- WORK TO DO
1) In the email thread below, restate the paragraph beginning "Julian, below you said" more briefly, keeping its main facts.
2) Reproduce the part of the email thread below that begins at the words "Boy, that was" and stops after "in her note).".

Boy, that was dumb of me, I didn't even notice that statement in the very email I sent out.
 
Eddy
----- Original Message -----
Sent: Friday, October 19, 2007 5:23 PM
Subject: Re: rationale to send PDUs in increasing CmdSn onsingleconnection


yes it is must and besides being pointless sending out of order would break some assumptions about detecting missing items (as Pat has nicely outlined in her note).

Julo


From: William Studenmund <wrstuden@xxxxxxx>
To: Eddy Quicksall <Quicksall_iSCSI@xxxxxxxxxxxxx>
Cc: Parav Pandit <paravpandit@xxxxxxxxx>, Julian Satran/Haifa/IBM@IBMIL, Ips <ips@xxxxxxxx>
Date: 19/10/07 19:07
Subject: Re: rationale to send PDUs in increasing CmdSn        onsingle connection





On Oct 19, 2007, at 8:03 AM, Eddy Quicksall wrote:

Julian, below you said "no" to #2. But is there a restriction in the RFC (maybe I just don't remember it)? I agree it has no practical value but I have used it to test my re-ordering logic with only one connection.

Parav quoted a MUST from the RFC on this, so I'd call that a restriction. :-)

- DATA BLOCK

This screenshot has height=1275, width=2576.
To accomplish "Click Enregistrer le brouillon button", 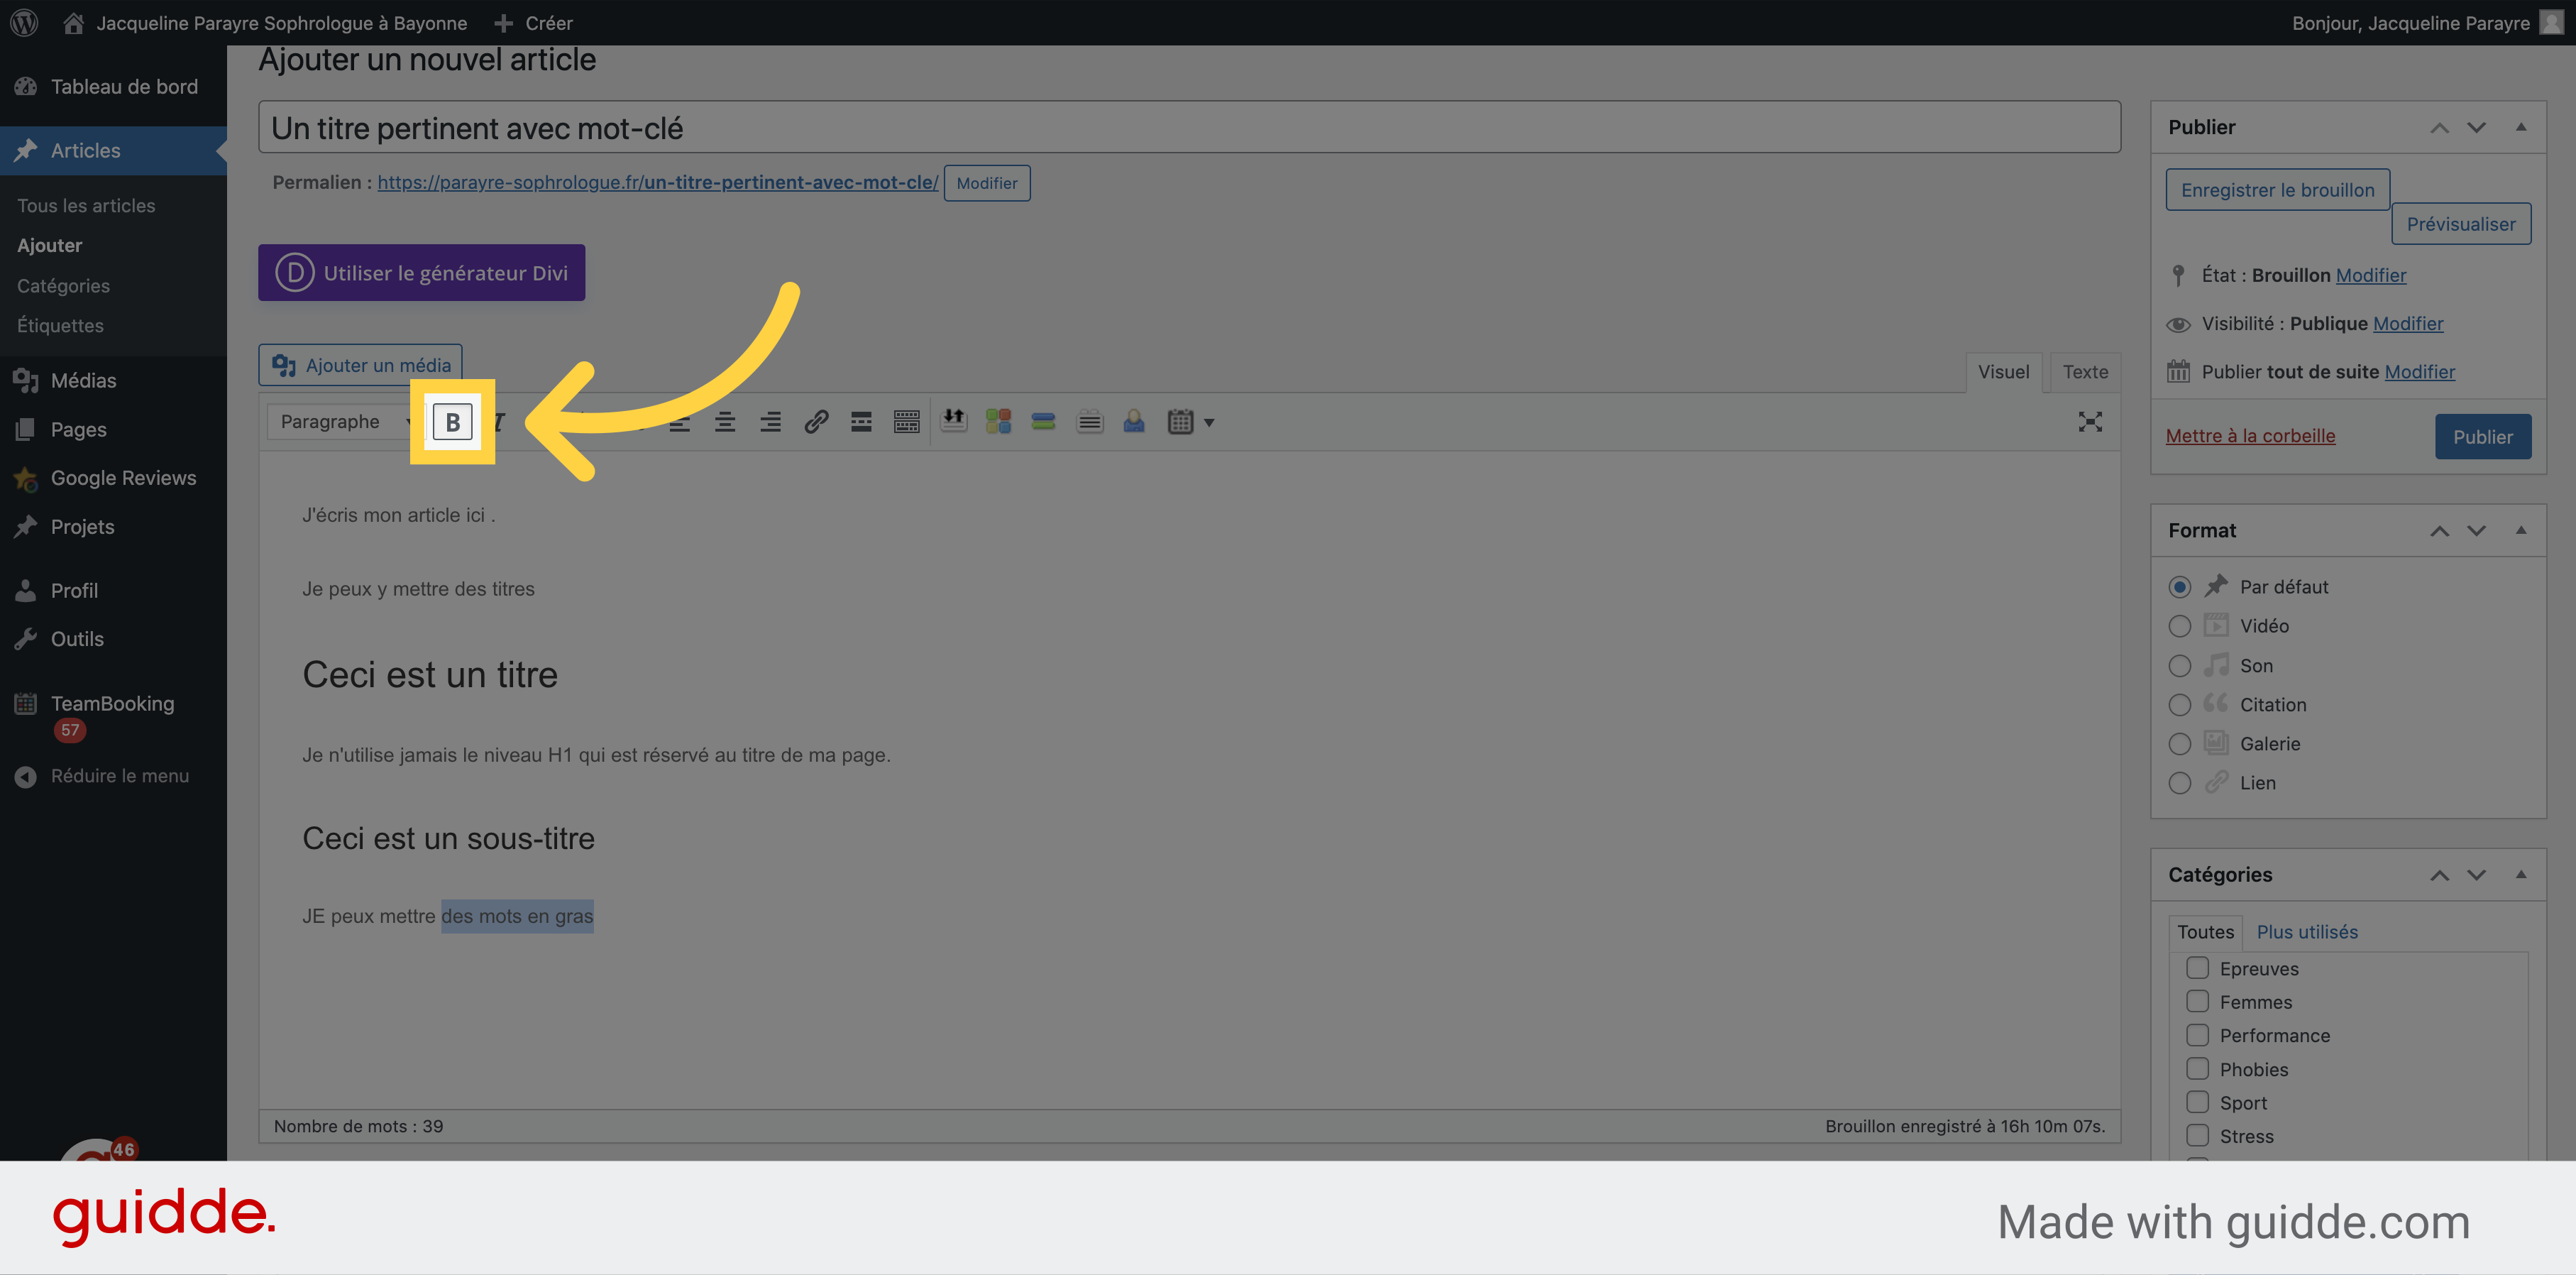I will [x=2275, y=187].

- TASK RESPONSES
1) Eddy notes that Julian answered "no" to #2 and asks whether the RFC actually imposes such a restriction. Eddy agrees it has no practical value but has used it to test re-ordering logic with only one connection.

2)
Boy, that was dumb of me, I didn't even notice that statement in the very email I sent out.
 
Eddy
----- Original Message -----
Sent: Friday, October 19, 2007 5:23 PM
Subject: Re: rationale to send PDUs in increasing CmdSn onsingleconnection


yes it is must and besides being pointless sending out of order would break some assumptions about detecting missing items (as Pat has nicely outlined in her note).